------ THE DATA ------
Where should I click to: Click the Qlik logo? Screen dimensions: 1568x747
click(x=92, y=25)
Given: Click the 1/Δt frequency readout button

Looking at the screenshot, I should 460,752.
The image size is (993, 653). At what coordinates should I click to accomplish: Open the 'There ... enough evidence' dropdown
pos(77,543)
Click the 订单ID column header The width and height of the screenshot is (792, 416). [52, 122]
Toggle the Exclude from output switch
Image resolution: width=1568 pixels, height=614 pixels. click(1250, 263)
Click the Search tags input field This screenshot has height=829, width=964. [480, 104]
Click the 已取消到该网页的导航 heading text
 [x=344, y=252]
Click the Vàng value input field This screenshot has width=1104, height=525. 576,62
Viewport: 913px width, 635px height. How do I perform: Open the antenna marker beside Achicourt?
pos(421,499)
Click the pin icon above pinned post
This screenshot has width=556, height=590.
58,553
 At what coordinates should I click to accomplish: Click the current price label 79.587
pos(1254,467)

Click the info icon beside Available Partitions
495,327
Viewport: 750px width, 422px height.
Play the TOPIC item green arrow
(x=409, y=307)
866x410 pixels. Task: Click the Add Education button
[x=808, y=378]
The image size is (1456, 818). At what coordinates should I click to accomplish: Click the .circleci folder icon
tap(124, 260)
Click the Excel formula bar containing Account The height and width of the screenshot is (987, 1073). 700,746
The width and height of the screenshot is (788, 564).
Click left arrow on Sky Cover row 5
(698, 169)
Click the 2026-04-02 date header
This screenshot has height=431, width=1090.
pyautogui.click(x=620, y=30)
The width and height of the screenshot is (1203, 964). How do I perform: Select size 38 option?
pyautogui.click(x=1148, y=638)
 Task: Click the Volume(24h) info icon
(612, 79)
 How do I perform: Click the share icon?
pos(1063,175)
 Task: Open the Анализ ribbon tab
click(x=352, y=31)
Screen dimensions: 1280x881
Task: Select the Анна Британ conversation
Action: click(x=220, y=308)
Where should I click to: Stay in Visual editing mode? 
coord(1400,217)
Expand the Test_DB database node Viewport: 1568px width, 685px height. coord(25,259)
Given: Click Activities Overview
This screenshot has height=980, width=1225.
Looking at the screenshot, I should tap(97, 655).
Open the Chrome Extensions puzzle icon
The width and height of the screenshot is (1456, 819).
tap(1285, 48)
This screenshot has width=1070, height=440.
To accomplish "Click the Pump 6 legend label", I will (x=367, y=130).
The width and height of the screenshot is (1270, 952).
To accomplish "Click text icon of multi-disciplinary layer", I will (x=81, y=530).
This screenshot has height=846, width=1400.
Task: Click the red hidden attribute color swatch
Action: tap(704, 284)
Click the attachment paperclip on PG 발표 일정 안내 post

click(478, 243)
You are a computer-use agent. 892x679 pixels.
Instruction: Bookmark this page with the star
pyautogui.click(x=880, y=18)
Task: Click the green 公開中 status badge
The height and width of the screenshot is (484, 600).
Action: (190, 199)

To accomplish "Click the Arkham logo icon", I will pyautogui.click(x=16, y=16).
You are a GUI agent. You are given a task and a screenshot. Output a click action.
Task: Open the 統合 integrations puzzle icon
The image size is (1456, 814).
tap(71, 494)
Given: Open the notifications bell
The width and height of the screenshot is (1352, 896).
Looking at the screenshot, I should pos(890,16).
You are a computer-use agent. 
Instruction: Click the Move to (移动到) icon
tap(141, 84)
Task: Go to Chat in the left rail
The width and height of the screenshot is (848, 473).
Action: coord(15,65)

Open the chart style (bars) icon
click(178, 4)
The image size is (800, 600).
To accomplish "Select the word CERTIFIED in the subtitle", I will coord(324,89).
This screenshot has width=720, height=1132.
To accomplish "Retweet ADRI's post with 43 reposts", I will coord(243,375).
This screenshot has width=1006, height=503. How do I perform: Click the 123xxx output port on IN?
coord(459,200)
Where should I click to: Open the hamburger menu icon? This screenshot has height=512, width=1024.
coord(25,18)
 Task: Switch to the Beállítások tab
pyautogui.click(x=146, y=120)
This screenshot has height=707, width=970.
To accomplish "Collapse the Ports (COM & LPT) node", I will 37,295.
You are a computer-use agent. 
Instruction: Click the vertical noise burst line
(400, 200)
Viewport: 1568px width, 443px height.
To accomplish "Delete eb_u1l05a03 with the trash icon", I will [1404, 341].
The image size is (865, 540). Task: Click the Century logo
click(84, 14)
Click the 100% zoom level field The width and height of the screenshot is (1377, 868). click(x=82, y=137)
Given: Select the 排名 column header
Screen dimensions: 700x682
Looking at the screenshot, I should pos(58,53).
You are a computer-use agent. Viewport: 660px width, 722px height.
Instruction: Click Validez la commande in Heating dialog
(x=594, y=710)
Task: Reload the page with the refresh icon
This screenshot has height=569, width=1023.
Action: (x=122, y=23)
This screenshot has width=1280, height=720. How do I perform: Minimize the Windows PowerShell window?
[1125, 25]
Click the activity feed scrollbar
------
TASK:
Retype every item above word for word, keeping each line as it is.

RESULT OF THIS TASK:
Where should I click to: Click the Qlik logo? Screen dimensions: 1568x747
click(x=92, y=25)
Given: Click the 1/Δt frequency readout button

Looking at the screenshot, I should 460,752.
The image size is (993, 653). At what coordinates should I click to accomplish: Open the 'There ... enough evidence' dropdown
pos(77,543)
Click the 订单ID column header The width and height of the screenshot is (792, 416). [52, 122]
Toggle the Exclude from output switch
Image resolution: width=1568 pixels, height=614 pixels. click(1250, 263)
Click the Search tags input field This screenshot has height=829, width=964. [480, 104]
Click the 已取消到该网页的导航 heading text
 [x=344, y=252]
Click the Vàng value input field This screenshot has width=1104, height=525. 576,62
Viewport: 913px width, 635px height. How do I perform: Open the antenna marker beside Achicourt?
pos(421,499)
Click the pin icon above pinned post
This screenshot has width=556, height=590.
58,553
 At what coordinates should I click to accomplish: Click the current price label 79.587
pos(1254,467)

Click the info icon beside Available Partitions
495,327
Viewport: 750px width, 422px height.
Play the TOPIC item green arrow
(x=409, y=307)
866x410 pixels. Task: Click the Add Education button
[x=808, y=378]
The image size is (1456, 818). At what coordinates should I click to accomplish: Click the .circleci folder icon
tap(124, 260)
Click the Excel formula bar containing Account The height and width of the screenshot is (987, 1073). 700,746
The width and height of the screenshot is (788, 564).
Click left arrow on Sky Cover row 5
(698, 169)
Click the 2026-04-02 date header
This screenshot has height=431, width=1090.
pyautogui.click(x=620, y=30)
The width and height of the screenshot is (1203, 964). How do I perform: Select size 38 option?
pyautogui.click(x=1148, y=638)
 Task: Click the Volume(24h) info icon
(612, 79)
 How do I perform: Click the share icon?
pos(1063,175)
 Task: Open the Анализ ribbon tab
click(x=352, y=31)
Screen dimensions: 1280x881
Task: Select the Анна Британ conversation
Action: click(x=220, y=308)
Where should I click to: Stay in Visual editing mode? 
coord(1400,217)
Expand the Test_DB database node Viewport: 1568px width, 685px height. coord(25,259)
Given: Click Activities Overview
This screenshot has height=980, width=1225.
Looking at the screenshot, I should tap(97, 655).
Open the Chrome Extensions puzzle icon
The width and height of the screenshot is (1456, 819).
tap(1285, 48)
This screenshot has width=1070, height=440.
To accomplish "Click the Pump 6 legend label", I will (x=367, y=130).
The width and height of the screenshot is (1270, 952).
To accomplish "Click text icon of multi-disciplinary layer", I will (x=81, y=530).
This screenshot has height=846, width=1400.
Task: Click the red hidden attribute color swatch
Action: tap(704, 284)
Click the attachment paperclip on PG 발표 일정 안내 post

click(478, 243)
You are a computer-use agent. 892x679 pixels.
Instruction: Bookmark this page with the star
pyautogui.click(x=880, y=18)
Task: Click the green 公開中 status badge
The height and width of the screenshot is (484, 600).
Action: (190, 199)

To accomplish "Click the Arkham logo icon", I will pyautogui.click(x=16, y=16).
You are a GUI agent. You are given a task and a screenshot. Output a click action.
Task: Open the 統合 integrations puzzle icon
The image size is (1456, 814).
tap(71, 494)
Given: Open the notifications bell
The width and height of the screenshot is (1352, 896).
Looking at the screenshot, I should pos(890,16).
You are a computer-use agent. 
Instruction: Click the Move to (移动到) icon
tap(141, 84)
Task: Go to Chat in the left rail
The width and height of the screenshot is (848, 473).
Action: coord(15,65)

Open the chart style (bars) icon
click(178, 4)
The image size is (800, 600).
To accomplish "Select the word CERTIFIED in the subtitle", I will coord(324,89).
This screenshot has width=720, height=1132.
To accomplish "Retweet ADRI's post with 43 reposts", I will coord(243,375).
This screenshot has width=1006, height=503. How do I perform: Click the 123xxx output port on IN?
coord(459,200)
Where should I click to: Open the hamburger menu icon? This screenshot has height=512, width=1024.
coord(25,18)
 Task: Switch to the Beállítások tab
pyautogui.click(x=146, y=120)
This screenshot has height=707, width=970.
To accomplish "Collapse the Ports (COM & LPT) node", I will 37,295.
You are a computer-use agent. 
Instruction: Click the vertical noise burst line
(400, 200)
Viewport: 1568px width, 443px height.
To accomplish "Delete eb_u1l05a03 with the trash icon", I will [1404, 341].
The image size is (865, 540). Task: Click the Century logo
click(84, 14)
Click the 100% zoom level field The width and height of the screenshot is (1377, 868). click(x=82, y=137)
Given: Select the 排名 column header
Screen dimensions: 700x682
Looking at the screenshot, I should pos(58,53).
You are a computer-use agent. Viewport: 660px width, 722px height.
Instruction: Click Validez la commande in Heating dialog
(x=594, y=710)
Task: Reload the page with the refresh icon
This screenshot has height=569, width=1023.
Action: (x=122, y=23)
This screenshot has width=1280, height=720. How do I perform: Minimize the Windows PowerShell window?
[1125, 25]
Click the activity feed scrollbar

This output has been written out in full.